Joe Mills is a faculty member at the University of North Carolina School of the Arts.He holds an endowed chair, the Susan Burress Wall Distinguished Professorship in the Humanities. Joe has published six collections of poetry with Press 53, most recently Exit, pursued by a bear which consists of poems triggered by stage directions in Shakespeare. His book This Miraculous Turning was awarded the North Carolina Roanoke-Chowan Award for Poetry for its exploration of race and family. With his wife, Danielle Tarmey, he researched and wrote two editions of A Guide to North Carolina’s Wineries, and he has written fiction, criticism, and non-fiction. More information about his work is available here .
Laura Foley is the author of five poetry collections, including Joy Street, Syringa and Night Ringing. Her poem “Gratitude List” won the Common Good Books poetry contest and was read by Garrison Keillor on The Writer’s Almanac. She won the Joe Gouveia Outermost Poetry Contest, judged by Marge Piercy. A palliative care volunteer in hospitals, she lives with her partner Clara Gimenez and their three big dogs among the hills of Vermon.

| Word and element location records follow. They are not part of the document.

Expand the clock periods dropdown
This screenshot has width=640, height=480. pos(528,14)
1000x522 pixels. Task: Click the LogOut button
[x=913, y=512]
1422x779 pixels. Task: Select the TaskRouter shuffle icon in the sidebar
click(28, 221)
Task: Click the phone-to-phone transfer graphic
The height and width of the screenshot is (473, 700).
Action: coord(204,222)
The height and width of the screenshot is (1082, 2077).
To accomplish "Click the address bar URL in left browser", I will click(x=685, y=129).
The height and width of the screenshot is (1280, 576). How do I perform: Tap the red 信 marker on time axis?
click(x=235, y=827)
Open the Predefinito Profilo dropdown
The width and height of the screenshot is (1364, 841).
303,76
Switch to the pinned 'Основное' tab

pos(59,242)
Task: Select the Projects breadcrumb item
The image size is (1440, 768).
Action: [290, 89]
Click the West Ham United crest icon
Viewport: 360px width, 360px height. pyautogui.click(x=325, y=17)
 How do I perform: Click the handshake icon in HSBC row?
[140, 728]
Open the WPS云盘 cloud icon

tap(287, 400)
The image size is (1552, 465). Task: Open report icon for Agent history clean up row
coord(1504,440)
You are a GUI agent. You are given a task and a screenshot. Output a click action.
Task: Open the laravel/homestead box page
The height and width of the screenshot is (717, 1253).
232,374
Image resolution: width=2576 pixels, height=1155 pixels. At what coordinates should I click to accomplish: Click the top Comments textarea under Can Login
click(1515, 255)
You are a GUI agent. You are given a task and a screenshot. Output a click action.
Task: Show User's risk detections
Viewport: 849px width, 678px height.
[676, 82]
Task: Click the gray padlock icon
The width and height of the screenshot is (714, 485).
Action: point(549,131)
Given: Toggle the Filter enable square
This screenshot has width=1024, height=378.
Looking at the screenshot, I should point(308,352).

Lois Parker Edstrom, a retired nurse, began writing poetry ten years ago. Her poems have appeared in literary journals and have been read by Garrison Keillor on The Writer’s Almanac. Her chapbook, What Brings Us To Water won the Poetica Publishing Chapbook Award, 2010, a second collection of ekphrastic poetry, What’s To Be Done With Beauty, was published by Creative Justice Press, 2012, and a full length collection, Night Beyond Black, was published by MoonPath Press, 2016. She received two Hackney National Literary Awards, Outrider Press Grand Prize, and the Westmoreland Award, among others. Her poetry has been adapted to dance and performed by the Bellingham Repertory Dance Company. She lives in the U.S., off the coast of Washington, on Whidbey Island, with her husband and resident deer, rabbits, owls, and herons. The beauty of the island and her love of art inspire much of her work.
Margaret Mahy (1936–2012) is New Zealand’s most celebrated children’s writer. As the author of more than 120 titles – which have since been translated into 15 different languages – Mahy’s readership is vast. Before becoming a full-time writer, she worked as a librarian for over 10 years. Mahy’s books ring with humour, fantasy, adventure, science, and the supernatural, aspects that the author skilfully balances with her interest in the narrative possibilities of the ordinary world. Awarded the Order of New Zealand in 1993, she also won many global prizes for children’s writers, including the Carnegie Medal and the prestigious Hans Christian Andersen Award.